Understandably, this has raised the hackles of not just consumers and state health ministers.
This proposal is emblematic of everything the Productivity Commission just revealed is wrong with the health system: it’s not consumer-orientated, lacks patient-centred care, and the detrimental relationships between the federal government and the states result in poor patient results.
On the advice of the Therapeutic Goods Administration, Hunt is proposing from February 1 next year that all medicines containing codeine be available by prescription only.
Unsurprisingly, the Australian Medical Association backs the new regulation but says “vested interest groups” (presumably pharmacists) will oppose it “under the guise of being concerned for patients”.
According to the AMA, the loud and broad concern — particularly from the state health ministers and the Pharmacy Guild of Australia — for the 98 per cent of people who use codeine appropriately is ill-placed.
Codeine is a widely used and popular medicine for medium to severe pain, and there are already strategies to stop it being over-used or abused.
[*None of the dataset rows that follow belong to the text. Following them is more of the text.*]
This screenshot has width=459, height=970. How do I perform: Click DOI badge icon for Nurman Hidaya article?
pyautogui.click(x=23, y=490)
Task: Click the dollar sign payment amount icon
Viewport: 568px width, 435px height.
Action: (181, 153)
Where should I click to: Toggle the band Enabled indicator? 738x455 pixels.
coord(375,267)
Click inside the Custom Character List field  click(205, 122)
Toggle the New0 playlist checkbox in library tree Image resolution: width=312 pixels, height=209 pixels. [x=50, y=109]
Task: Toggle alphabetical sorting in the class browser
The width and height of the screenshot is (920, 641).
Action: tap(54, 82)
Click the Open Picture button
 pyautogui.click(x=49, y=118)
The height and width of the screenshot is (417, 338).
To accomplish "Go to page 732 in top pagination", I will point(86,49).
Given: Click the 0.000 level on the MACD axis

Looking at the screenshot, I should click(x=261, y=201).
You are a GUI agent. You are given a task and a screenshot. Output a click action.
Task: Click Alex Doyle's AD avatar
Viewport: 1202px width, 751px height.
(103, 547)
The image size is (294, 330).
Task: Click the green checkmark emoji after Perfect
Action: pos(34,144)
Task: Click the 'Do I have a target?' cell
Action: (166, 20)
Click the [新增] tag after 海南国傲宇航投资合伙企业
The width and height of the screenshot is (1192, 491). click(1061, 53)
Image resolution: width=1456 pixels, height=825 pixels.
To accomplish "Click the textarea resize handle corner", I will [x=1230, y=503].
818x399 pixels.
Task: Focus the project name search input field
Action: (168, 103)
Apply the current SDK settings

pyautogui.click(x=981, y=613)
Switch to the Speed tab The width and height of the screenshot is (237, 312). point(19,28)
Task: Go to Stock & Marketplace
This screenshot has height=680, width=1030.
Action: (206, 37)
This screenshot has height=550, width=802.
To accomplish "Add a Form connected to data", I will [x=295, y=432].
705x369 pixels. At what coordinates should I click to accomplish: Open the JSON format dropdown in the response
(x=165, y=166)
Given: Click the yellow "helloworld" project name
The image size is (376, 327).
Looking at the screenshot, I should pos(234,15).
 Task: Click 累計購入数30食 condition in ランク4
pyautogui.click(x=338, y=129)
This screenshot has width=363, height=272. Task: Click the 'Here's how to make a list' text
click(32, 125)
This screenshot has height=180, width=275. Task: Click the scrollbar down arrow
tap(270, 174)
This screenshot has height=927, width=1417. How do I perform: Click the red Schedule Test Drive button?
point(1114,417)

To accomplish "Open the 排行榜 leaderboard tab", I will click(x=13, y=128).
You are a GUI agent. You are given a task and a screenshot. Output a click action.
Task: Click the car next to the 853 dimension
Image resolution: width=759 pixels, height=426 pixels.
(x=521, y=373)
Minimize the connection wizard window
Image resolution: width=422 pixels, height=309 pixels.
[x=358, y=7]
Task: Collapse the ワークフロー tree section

The MedsASSIST monitoring system for over-the-counter medications enables pharmacies to track codeine-related purchases and act accordingly if over-use is flagged.
The system has seen nine million transactions over 20 months for codeine-related products — or 450,000 a month on average. Pharmacists have barred an average 3500 sales a month because of identified risk factors. That’s 0.7 per cent of purchasers. And for this tiny proportion, the rest of the 450,000 pain sufferers — and the taxpayers — will be penalised by having to pay for GP visits.
According to the TGA, over 13 years (2000-13) codeine toxicity contributed to 1437 deaths. Extrapolating from the MedsASSIST data would suggest that over that time there might have been about 70 million transactions for codeine-related products. So the 1437 deaths represent 0.002 per cent of the usage.
But of those deaths, 24 per cent (343) were related to prescription codeine products while only 16 per cent (229) could be identified as being related to an over-the-counter product (60 per cent couldn’t be attributed to either), making the percentage of over-the-counter deaths 0.0003 per cent.
The Royal Australian College of General Practitioners, similarly in support of the new rules, highlights its concerns as about 150 Australians die of codeine-related overdoses a year, which is double the number a decade ago. Given that 800 Australians die per year from prescription drugs, it is hard to see how scripts offer safety.
The TGA cites the US opioid overdose epidemic for justification. However, of the 52,404 US lethal overdoses in 2015, 20,101 were related to prescription pain relievers — demonstrating that forcing problem users to obtain prescriptions does not solve abuse problems.
Nonetheless, there are significant adverse effects of these drugs that appear related to codeine in combination with other drugs such as paracetamol, rather than codeine itself. And the TGA claims too few people are aware of those issues.
So perhaps the real question is why are the millions of Australians using it not properly educated about the adverse effects. If they were, could we not treat them as responsible adults in managing their own symptoms?
Surely proper education would be better than forcing somebody with, say, severe menstrual pain, to see an overworked GP for 15 minutes every month.
Up-scheduling codeine shows that we are again in the habit of punishing the many for the few, of orientating the health system around the producers not the patients, of weakening the partnership between patients and clinicians, of lowering choice, of increasing costs, of impairing patients to increase their health literacy, of rewarding activity not outcomes, of not outsourcing an overburdened system to other qualified health professionals.
And of failing to uphold the very values the medical system preaches on paper: patient empowerment and self-management.
Jessica Borbasi is a research associate in the healthcare innovations program at the Centre for Independent Studies.